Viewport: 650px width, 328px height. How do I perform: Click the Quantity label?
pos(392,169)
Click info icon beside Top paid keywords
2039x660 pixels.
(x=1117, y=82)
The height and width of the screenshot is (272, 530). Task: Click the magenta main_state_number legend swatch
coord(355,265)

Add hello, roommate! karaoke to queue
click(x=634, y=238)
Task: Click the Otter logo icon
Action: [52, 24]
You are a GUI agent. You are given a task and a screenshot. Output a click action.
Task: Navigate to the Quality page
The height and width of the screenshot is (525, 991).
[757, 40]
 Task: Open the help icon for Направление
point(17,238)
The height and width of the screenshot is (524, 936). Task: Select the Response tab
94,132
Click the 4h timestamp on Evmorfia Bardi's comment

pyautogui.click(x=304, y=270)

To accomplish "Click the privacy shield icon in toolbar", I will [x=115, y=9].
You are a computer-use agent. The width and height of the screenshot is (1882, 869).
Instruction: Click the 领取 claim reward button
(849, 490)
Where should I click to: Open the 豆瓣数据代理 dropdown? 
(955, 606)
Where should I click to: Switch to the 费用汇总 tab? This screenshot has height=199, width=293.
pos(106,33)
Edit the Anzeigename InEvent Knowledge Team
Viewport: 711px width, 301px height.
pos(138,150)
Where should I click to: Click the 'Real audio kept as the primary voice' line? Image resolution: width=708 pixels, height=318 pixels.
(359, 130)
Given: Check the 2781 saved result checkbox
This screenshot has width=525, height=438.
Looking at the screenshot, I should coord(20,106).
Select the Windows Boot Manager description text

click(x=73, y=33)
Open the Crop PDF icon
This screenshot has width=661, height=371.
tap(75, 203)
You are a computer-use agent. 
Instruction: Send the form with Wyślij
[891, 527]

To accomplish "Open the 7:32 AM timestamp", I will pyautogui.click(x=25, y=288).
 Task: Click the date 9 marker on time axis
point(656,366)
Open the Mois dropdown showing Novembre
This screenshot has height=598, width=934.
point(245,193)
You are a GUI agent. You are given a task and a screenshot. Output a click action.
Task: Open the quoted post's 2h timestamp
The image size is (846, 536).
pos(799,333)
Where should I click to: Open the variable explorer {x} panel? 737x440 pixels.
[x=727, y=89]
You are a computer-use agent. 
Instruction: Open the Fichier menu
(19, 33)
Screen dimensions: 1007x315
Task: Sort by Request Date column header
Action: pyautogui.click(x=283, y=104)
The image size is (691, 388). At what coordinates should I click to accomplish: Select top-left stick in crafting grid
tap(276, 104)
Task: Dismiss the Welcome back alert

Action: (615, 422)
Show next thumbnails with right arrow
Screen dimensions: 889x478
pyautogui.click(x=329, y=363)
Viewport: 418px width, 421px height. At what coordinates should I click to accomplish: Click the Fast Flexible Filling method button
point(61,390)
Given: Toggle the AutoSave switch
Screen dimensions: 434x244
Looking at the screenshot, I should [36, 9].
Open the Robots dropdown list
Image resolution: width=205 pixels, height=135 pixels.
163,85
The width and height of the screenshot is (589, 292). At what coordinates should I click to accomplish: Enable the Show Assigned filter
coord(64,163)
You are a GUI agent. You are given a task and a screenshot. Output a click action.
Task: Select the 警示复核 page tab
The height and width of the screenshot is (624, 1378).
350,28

-=-=-=-=-

▶ [WORK INSTRUCTIONS]: Copy exactly the lines that begin with the one containing "The height and width of the screenshot is (624, 1378)." and continue to the end of the records, both included, and nothing more.

▶ [WRITTEN SOLUTION]:
The height and width of the screenshot is (624, 1378).
350,28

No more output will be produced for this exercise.